Isaiah 61:3 To appoint unto them that mourn in Zion, to give unto them beauty for ashes, the oil of joy for mourning, the garment of praise for the spirit of heaviness; that they might be called trees of righteousness, the planting of the Lord, that he might be glorified.

I read today, "God's Gospel church is called the Israel of God", can anything be more marvellous, dear reader? How better to be marked as God's people, than to be known as those that mourn in Zion? And what more satisfaction can we possibly ask for, than to have our ashes become beautiful, our mourning become the oil of joy, our laden grievous spirit to become garments of praise, so that we might be called trees of righteousness, planted of the LORD, that he might be glorified?!

In 2017, my life lay in ruins. It didn't show on the outside ~ I didn't share what was happening in my life with many people, I carried on, business as usual ~ but there were times when I lay face to the floor, plastered there, sobbing and begging God for redemption, a hint of healing, a drop of hope for the changes that were necessary for my family to be rebuilt and restored to his will, his way. God does not ignore the repentant, he will not refuse those that plead for forgiveness, and restoration, and a return to his family. I knew I had to confess my sins, understand the sins of those that had come before me through blood lines, and those of my former husband too ... the cumulative sin was noxious, and the sins of the fathers, and mothers that we call ancestors, really do, impact offspring, mine included. 

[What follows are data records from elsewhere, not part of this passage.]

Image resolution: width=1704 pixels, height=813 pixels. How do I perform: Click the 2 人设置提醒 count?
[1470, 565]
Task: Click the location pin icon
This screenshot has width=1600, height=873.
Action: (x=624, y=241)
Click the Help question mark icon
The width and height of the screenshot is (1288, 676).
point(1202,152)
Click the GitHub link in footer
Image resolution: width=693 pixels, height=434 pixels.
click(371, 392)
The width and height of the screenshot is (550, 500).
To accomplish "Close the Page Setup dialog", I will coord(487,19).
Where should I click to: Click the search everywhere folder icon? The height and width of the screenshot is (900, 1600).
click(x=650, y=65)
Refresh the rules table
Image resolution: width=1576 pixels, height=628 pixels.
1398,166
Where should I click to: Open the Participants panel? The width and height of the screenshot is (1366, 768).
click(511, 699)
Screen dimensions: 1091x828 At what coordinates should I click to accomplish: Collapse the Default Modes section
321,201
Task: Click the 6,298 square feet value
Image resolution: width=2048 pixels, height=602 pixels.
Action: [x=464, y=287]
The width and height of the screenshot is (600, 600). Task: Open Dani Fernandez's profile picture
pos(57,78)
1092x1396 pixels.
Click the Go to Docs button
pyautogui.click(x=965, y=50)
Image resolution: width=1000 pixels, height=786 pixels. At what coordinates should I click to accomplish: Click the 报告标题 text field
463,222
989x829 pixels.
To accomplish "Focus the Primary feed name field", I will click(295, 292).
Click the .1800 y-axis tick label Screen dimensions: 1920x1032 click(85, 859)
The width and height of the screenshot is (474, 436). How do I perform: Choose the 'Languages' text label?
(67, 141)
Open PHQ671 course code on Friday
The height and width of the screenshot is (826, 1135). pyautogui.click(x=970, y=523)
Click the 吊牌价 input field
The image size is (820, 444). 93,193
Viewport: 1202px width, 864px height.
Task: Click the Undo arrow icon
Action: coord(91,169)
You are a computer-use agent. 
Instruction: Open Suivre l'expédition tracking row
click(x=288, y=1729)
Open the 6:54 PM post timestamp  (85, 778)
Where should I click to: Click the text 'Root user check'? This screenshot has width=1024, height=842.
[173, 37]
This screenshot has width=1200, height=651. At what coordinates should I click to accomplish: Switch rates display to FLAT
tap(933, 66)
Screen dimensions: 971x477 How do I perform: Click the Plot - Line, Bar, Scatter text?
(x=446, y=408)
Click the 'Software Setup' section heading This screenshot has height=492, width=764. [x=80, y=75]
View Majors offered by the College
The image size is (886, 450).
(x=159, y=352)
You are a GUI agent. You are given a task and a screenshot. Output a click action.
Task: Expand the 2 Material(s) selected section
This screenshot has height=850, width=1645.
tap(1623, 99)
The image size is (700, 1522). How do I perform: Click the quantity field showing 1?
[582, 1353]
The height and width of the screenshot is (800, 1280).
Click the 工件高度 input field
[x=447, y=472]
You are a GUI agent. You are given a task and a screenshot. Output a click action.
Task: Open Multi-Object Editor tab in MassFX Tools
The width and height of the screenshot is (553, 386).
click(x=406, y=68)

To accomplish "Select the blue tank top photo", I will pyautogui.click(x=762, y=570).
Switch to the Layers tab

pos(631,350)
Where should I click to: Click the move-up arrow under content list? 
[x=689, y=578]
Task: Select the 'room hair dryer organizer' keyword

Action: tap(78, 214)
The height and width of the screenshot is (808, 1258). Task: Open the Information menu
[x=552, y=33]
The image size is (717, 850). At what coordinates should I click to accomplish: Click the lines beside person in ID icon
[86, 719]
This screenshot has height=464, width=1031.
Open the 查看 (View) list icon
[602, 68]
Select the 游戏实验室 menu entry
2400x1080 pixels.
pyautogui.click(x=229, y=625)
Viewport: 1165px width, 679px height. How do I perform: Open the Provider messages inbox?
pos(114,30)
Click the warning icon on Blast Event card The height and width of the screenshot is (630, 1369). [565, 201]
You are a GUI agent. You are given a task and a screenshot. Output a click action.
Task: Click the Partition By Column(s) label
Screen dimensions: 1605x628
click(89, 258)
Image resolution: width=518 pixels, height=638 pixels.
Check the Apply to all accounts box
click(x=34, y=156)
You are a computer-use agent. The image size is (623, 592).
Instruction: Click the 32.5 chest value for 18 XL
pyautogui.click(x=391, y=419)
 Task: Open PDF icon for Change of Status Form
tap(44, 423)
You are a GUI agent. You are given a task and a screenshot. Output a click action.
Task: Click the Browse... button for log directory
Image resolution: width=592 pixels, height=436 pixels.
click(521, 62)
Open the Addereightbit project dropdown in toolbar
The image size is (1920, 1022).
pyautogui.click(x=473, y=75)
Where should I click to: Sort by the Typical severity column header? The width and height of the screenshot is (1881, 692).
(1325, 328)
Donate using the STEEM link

When I look back, I see myself prostrate but it is only now, that I recognize no matter where I wept, face down and unseeing, Jesus was standing before me. Bit by daily bit, incremental change occurred. I was a half-ling, a semblance of my former confident and perhaps cocky self, and God gave me insights into my flawed character, where I had relied solely on my own strength and sometimes silly beliefs, and he filled me with a hunger and thirst to be holy, as he is holy. As long as I live, I will desire this type of food and drink more than anything else in this lovely world. The Holy Spirit satisfies the soul, and as my good friend Lanie spoke to me just yesterday, he is redeeming my ashes for beauty. 

While I share in writing, dear reader, I remain a rather private person. I will not divulge who and what and how, people in my life have been transformed through the power of prayer. Those closest to me already know my story, and prayed as only the saints can do in time of turmoil and trouble. I am glad to be called a family member of the Gospel Church, known as the Israel of God. He saved me long before I drew my first earthly breath; saved me and my family in 2017, and saves me still, from one day to the next ... and it is prayer, humble, meek, seeking, finding, grateful for all the blessings prayer, that is a gift from God that I will always treasure and cherish. 

Are you troubled? Does it seem as though the tide has turned on you, and as the water rises, you have no escape, and will simply drown in your sorrow? Have the circumstances gotten to the point that you have exhausted all your emotional and even physical resources, and you are so spent as to not want to get up off your face from that floor? Pray, dear one, pray. Get out your Bible, read it, soak it up, and feel the rush of certain hope, knowing God loves a repentant and pleading child and that he will exchange your ashes for beauty too. It may not look like you had planned, but your life will be better than you anticipated, all for the glory of our God, through Christ our Lord.